Starmer’s government likely knows a proper interpretation of the law would require a change of policy
To be clear, Israel’s conduct is manifestly unlawful, regardless of whether it is animated by the purpose to destroy the Palestinians of Gaza and therefore entails genocide. Critically, to entail genocide that purpose could coexist with others or not be pursued with maximal efficacy. Indeed, an effort at plausible deniability will often mean genocide is implemented with less than maximal efficacy, as exemplified in ICJ precedent by the genocide of Bosnian Muslims at Srebrenica. The conduct described above has occurred at scale, over a prolonged period, and has been framed by repeated dehumanizing statements from Israeli officials, including President Herzog and including those that influence state policy, statements that contribute to the evidence South Africa has gathered to show genocidal intent. Any lingering doubt about Israel’s genocidal intent ought to be understood as precisely the kind of uncertainty that remains in any “serious risk” assessment.

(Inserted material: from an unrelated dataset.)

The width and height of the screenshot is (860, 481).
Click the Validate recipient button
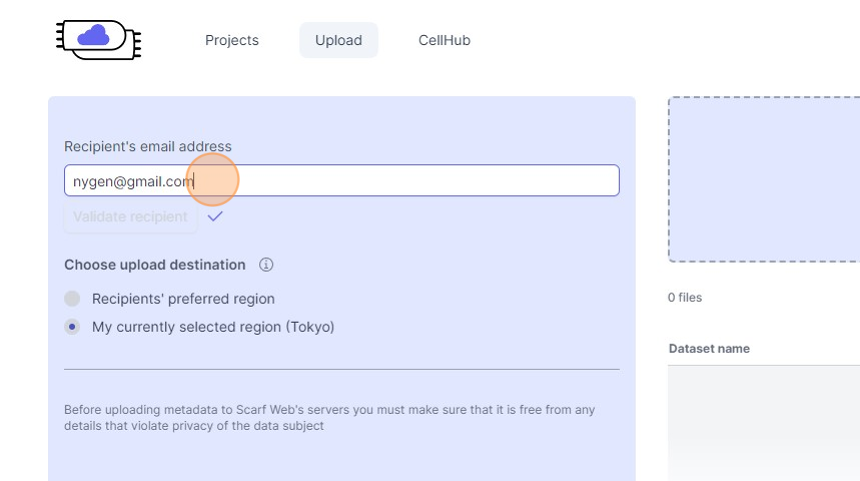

The UN Commission, like Amnesty International, and the Israeli organization B’tselem before, bluntly “concludes that the Israeli authorities and Israeli security forces have the genocidal intent to destroy, in whole or in part, the Palestinians in the Gaza Strip.” Even this latest conclusion from widely respected UN experts seems not to have dissuaded the UK government from its legally illiterate, morally indefensible attempt to deflect an urgent prevention duty to a court determination that is years away. The UK government need not agree with these organizations’ conclusions as to whether genocide is ongoing. However, their conclusions, like the ICJ provisional measures orders, mean the government cannot legally avoid its obligation to take action when there is a serious and real risk genocide may occur. Despite protestations to the contrary, Starmer’s government likely knows a proper interpretation of the law would require a change of policy, but the government misconstrues how its duties under the Genocide Convention apply to Gaza, yet again.